#### [Exercise brief]
Repeat exactly, and nothing more, the lines from the one that includes "This screenshot has width=570, height=402." through the final line of the entries; skip the pictures.

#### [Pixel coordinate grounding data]
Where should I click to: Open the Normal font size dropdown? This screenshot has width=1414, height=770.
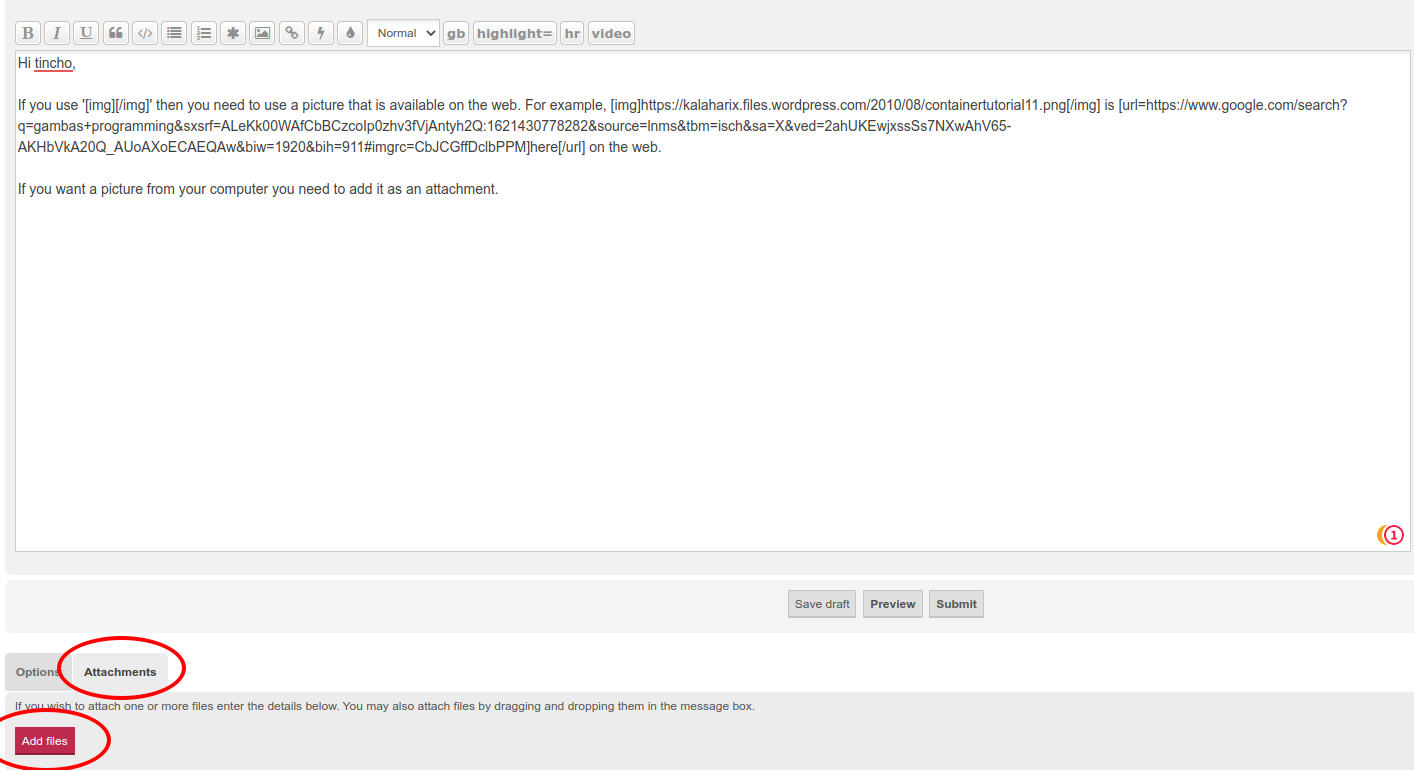coord(404,33)
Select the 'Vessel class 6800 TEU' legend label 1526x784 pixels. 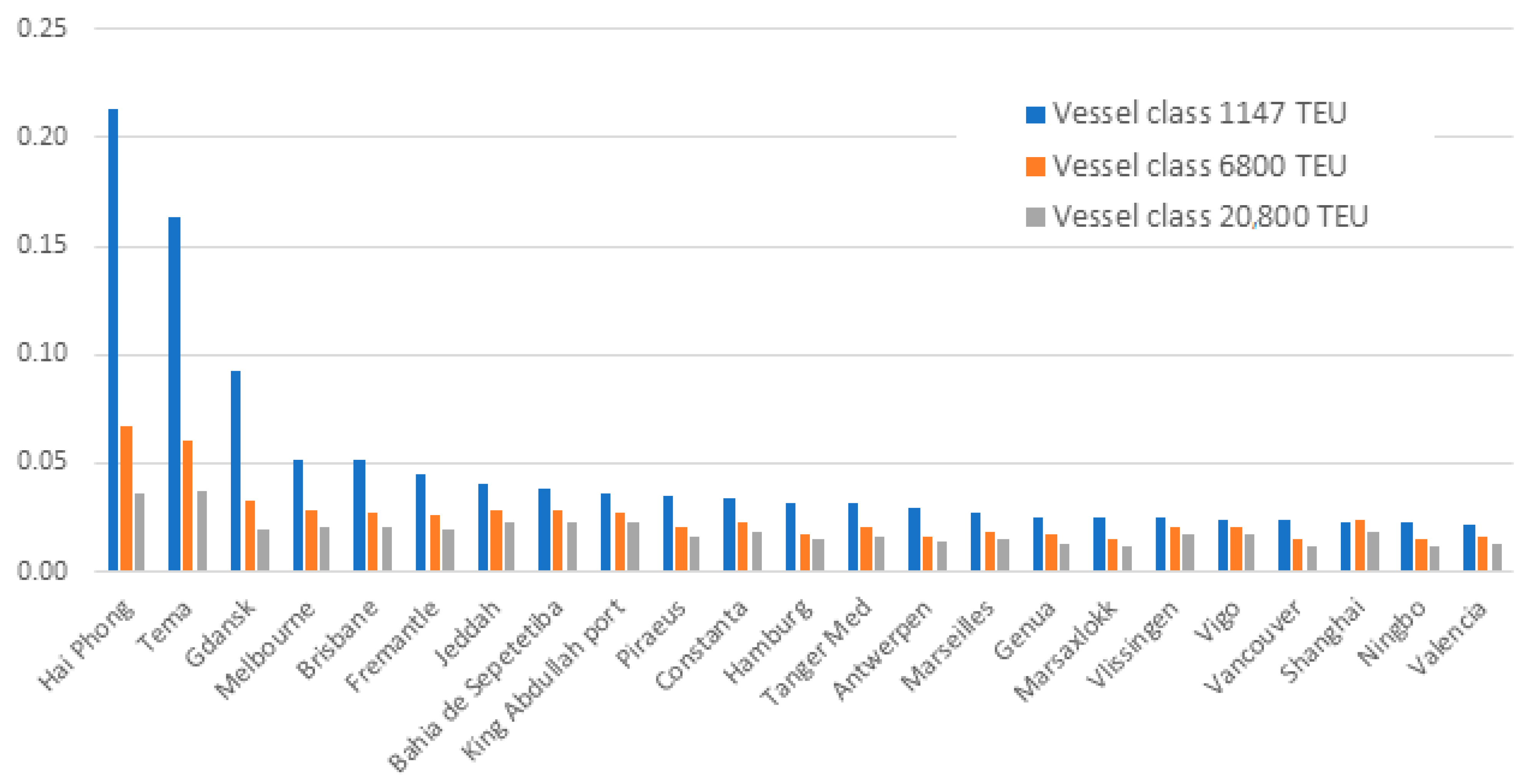1198,165
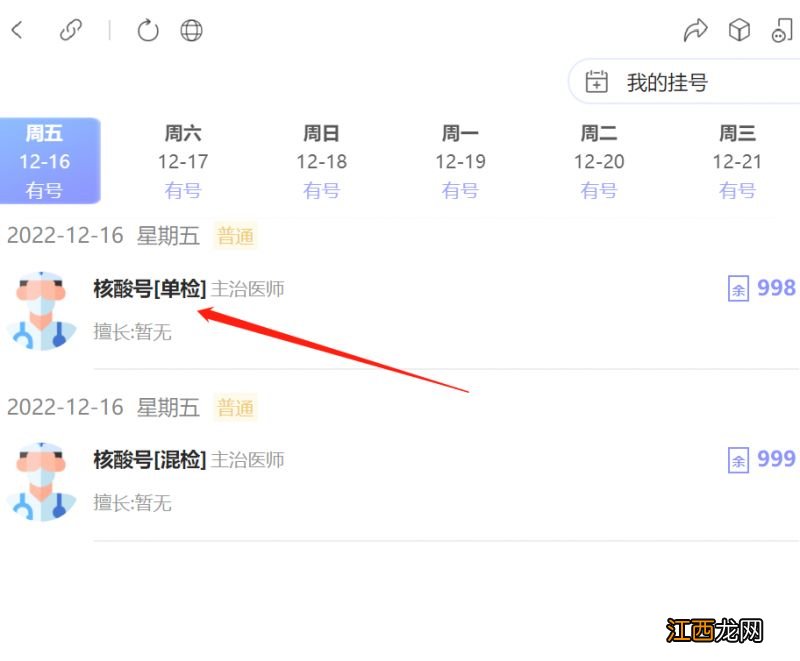The image size is (800, 661).
Task: Click the back arrow icon
Action: [x=18, y=30]
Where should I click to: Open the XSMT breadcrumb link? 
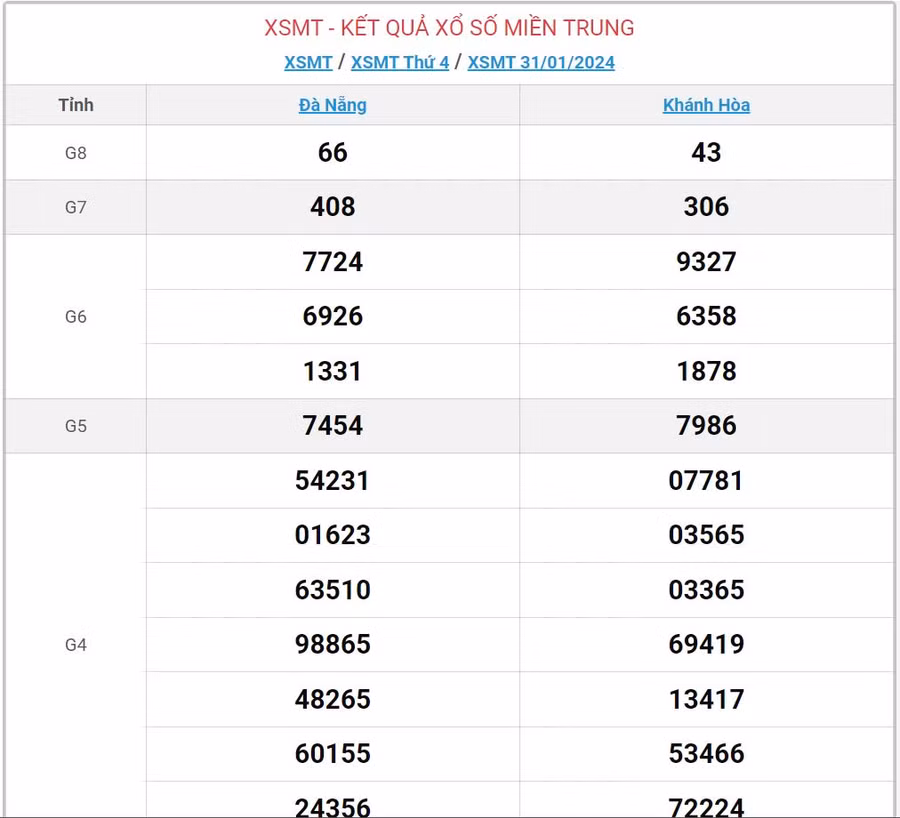[308, 62]
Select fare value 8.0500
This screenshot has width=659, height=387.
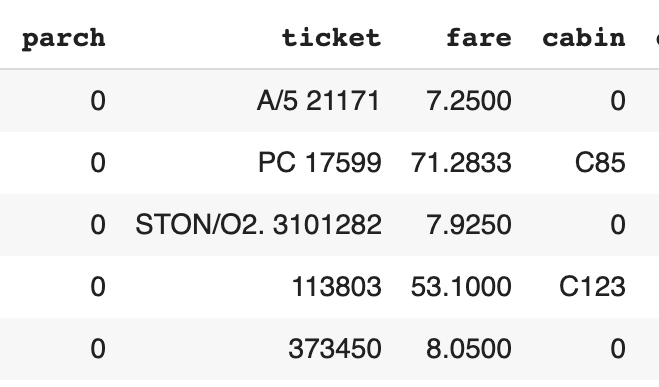pyautogui.click(x=469, y=349)
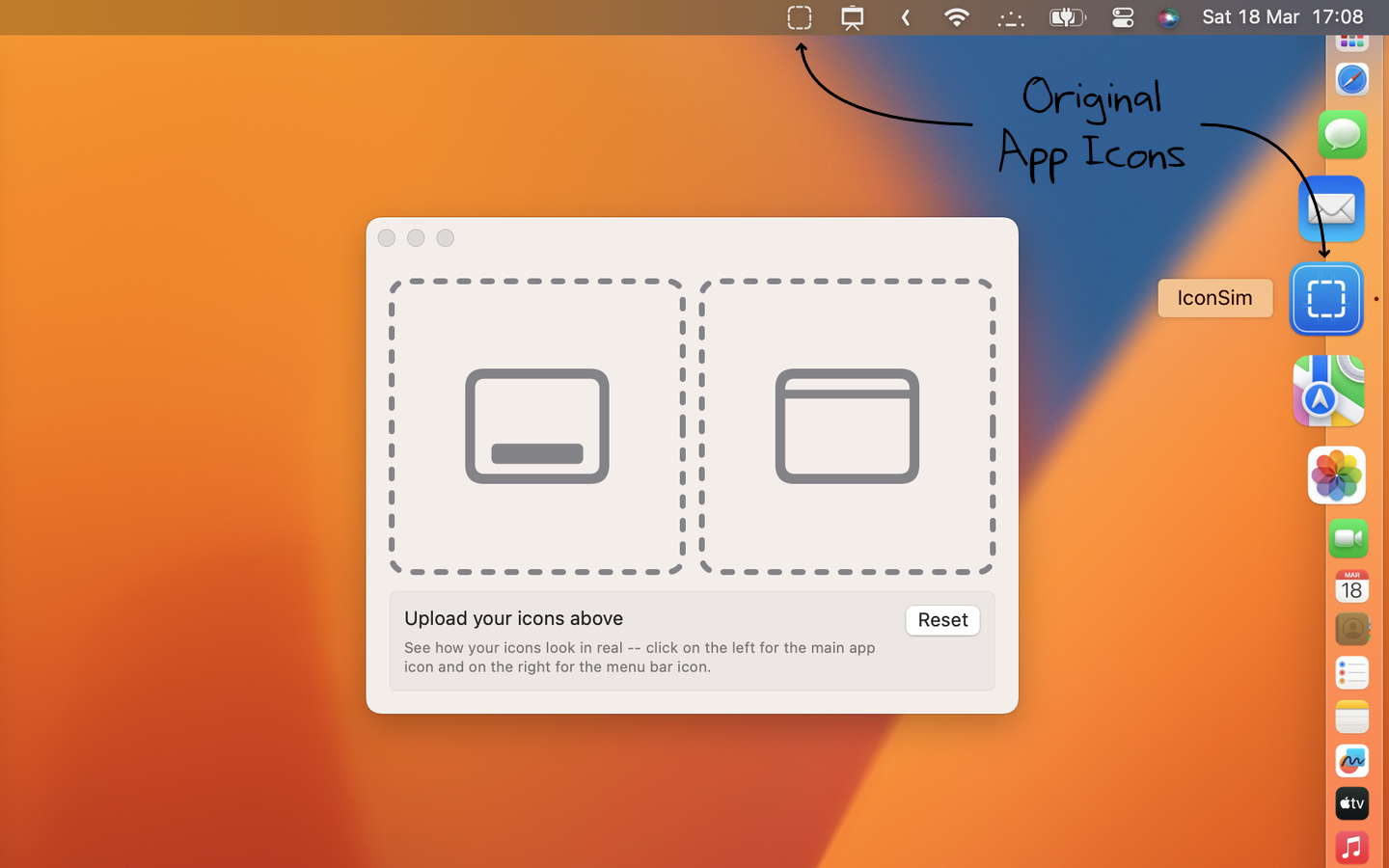Click the date and time clock
Image resolution: width=1389 pixels, height=868 pixels.
pyautogui.click(x=1282, y=17)
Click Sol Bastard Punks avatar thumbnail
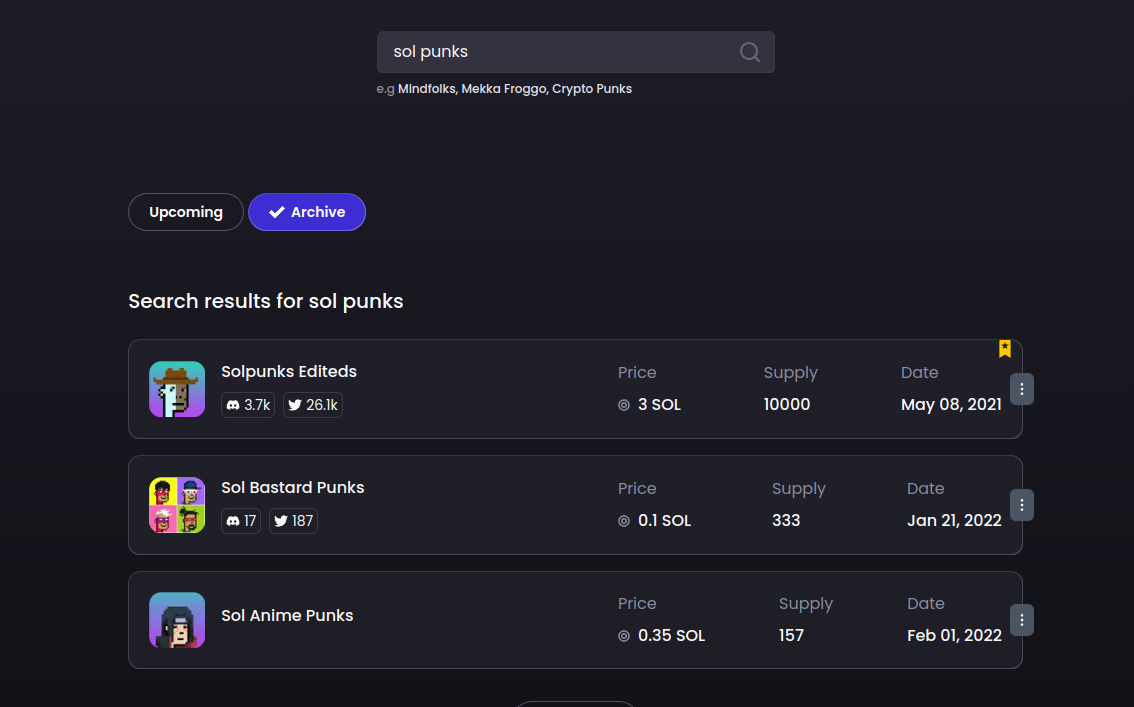1134x707 pixels. (x=177, y=505)
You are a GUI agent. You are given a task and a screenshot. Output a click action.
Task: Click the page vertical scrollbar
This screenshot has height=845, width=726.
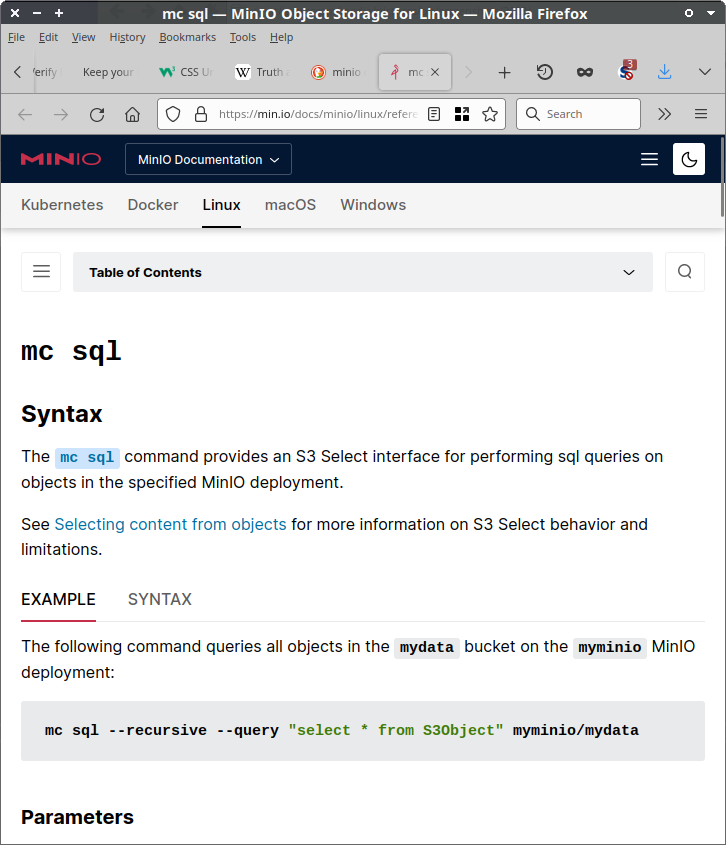tap(722, 180)
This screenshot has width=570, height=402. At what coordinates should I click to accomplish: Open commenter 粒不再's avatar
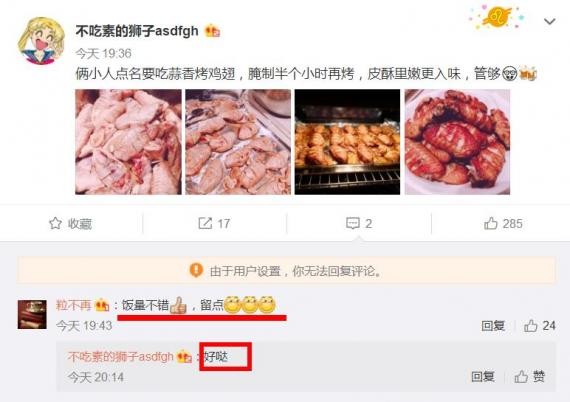point(32,314)
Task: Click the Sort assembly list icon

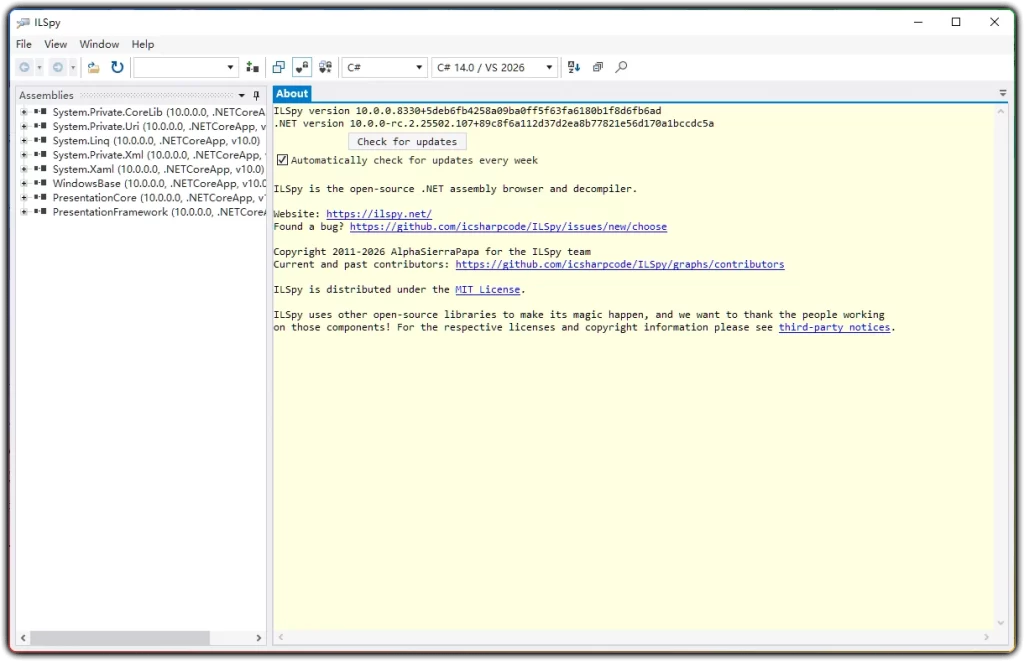Action: pos(574,67)
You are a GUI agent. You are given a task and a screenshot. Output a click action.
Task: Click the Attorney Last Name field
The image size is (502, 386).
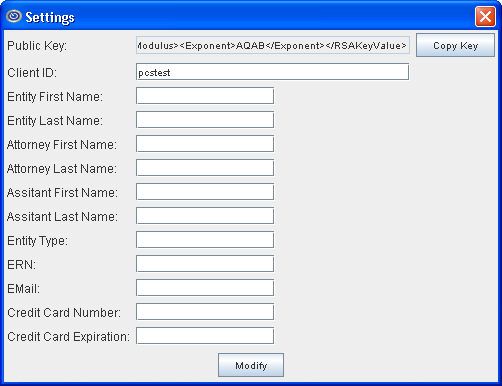(x=205, y=168)
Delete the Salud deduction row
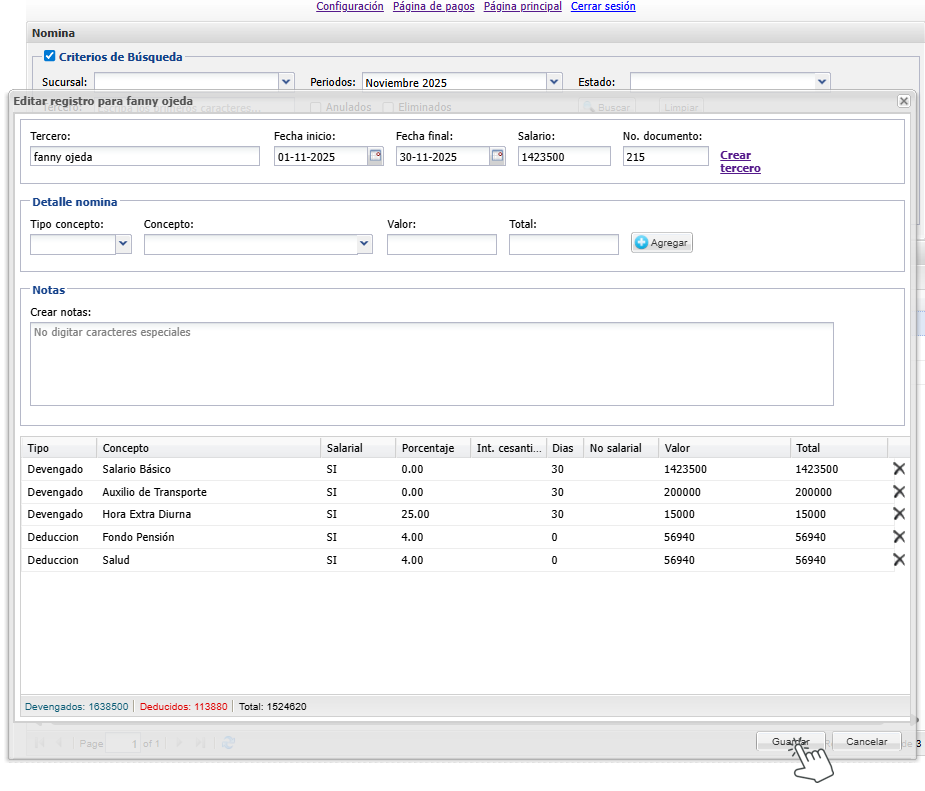Screen dimensions: 925x791 [898, 560]
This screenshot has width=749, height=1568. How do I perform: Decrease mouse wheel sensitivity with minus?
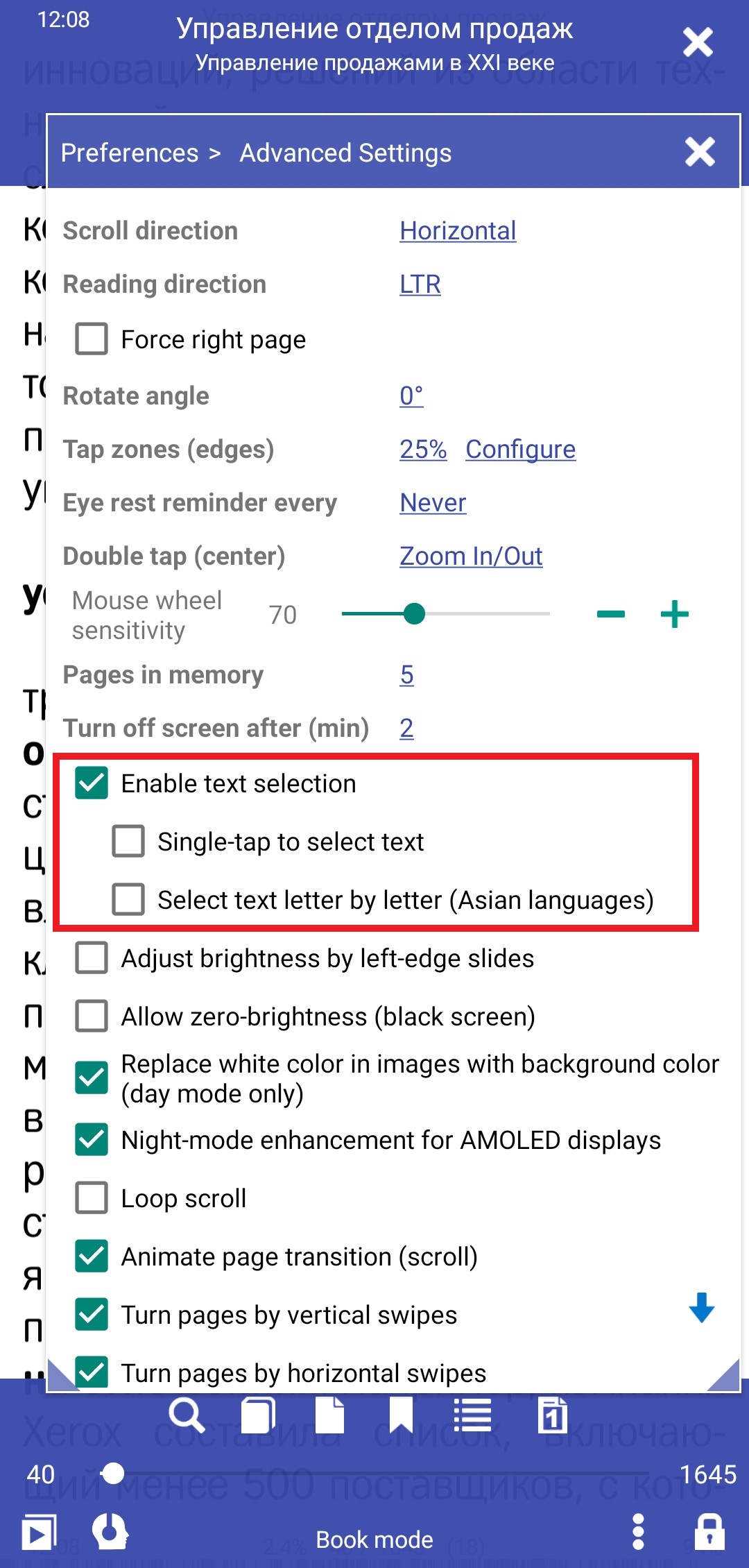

#### [Problem solution]
This screenshot has width=570, height=402. At what coordinates should I click to accomplish: Open commenter 粒不再's avatar
point(32,314)
Task: Click the Sort assembly list icon

Action: pos(574,67)
You are a GUI agent. You are given a task and a screenshot. Output a click action.
Task: Click the Attorney Last Name field
The image size is (502, 386).
(x=205, y=168)
Delete the Salud deduction row
Screen dimensions: 925x791 [898, 560]
This screenshot has width=749, height=1568. How do I perform: Decrease mouse wheel sensitivity with minus?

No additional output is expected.